ADF offers a serverless architecture that allows parallelism at different levels, which allows developers to build pipelines to fully utilize your network bandwidth and storage IOPS and bandwidth to maximize data movement throughput for your environment.

Customers have successfully migrated petabytes of data consisting of hundreds of millions of files from Amazon S3 to Azure Blob Storage, with a sustained throughput of 2 GBps and higher.

Diagram shows several file partitions in an A W S S3 store with associated copy actions to Azure Blob Storage A D L S Gen2.

The picture above illustrates how you can achieve great data movement speeds through different levels of parallelism:

  • A single copy activity can take advantage of scalable compute resources: when using Azure Integration Runtime, you can specify up to 256 DIUs for each copy activity in a serverless manner; when using self-hosted Integration Runtime, you can manually scale up the machine or scale out to multiple machines (up to four nodes), and a single copy activity will partition its file set across all nodes.
  • A single copy activity reads from and writes to the data store using multiple threads.
  • ADF control flow can start multiple copy activities in parallel, for example using For Each loop.


Within a single copy activity run, ADF has built-in retry mechanism so it can handle a certain level of transient failures in the data stores or in the underlying network.

When doing binary copying from S3 to Blob and from S3 to ADLS Gen2, ADF automatically performs checkpointing. If a copy activity run has failed or timed out, on a subsequent retry, the copy resumes from the last failure point instead of starting from the beginning.

Network security

By default, ADF transfers data from Amazon S3 to Azure Blob Storage or Azure Data Lake Storage Gen2 using encrypted connection over HTTPS protocol. HTTPS provides data encryption in transit and prevents eavesdropping and man-in-the-middle attacks.

Alternatively, if you don't want data to be transferred over public Internet, you can achieve higher security by transferring data over a private peering link between AWS Direct Connect and Azure Express Route. Refer to the solution architecture in the next section on how this can be achieved.

Solution architecture

Migrate data over public Internet:

Diagram shows migration over the Internet by H T T P from an A W S S3 store through Azure Integration Runtime in A D F Azure to Azure Storage. The runtime has a control channel with Data Factory.

  • In this architecture, data is transferred securely using HTTPS over public Internet.
  • Both the source Amazon S3 and the destination Azure Blob Storage or Azure Data Lake Storage Gen2 are configured to allow traffic from all network IP addresses.

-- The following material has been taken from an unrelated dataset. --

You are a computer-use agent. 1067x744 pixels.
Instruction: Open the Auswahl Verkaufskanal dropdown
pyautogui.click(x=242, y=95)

Refer to the second architecture referenced later in this page on how you can restrict network access to specific IP range.
  • You can easily scale up the amount of horsepower in serverless manner to fully utilize your network and storage bandwidth so that you can get the best throughput for your environment.
  • Both initial snapshot migration and delta data migration can be achieved using this architecture.

Migrate data over private link:

Diagram shows migration over a private peering connection from an A W S S3 store through self-hosted integration runtime on Azure virtual machines to V Net service endpoints to Azure Storage. The runtime has a control channel with Data Factory.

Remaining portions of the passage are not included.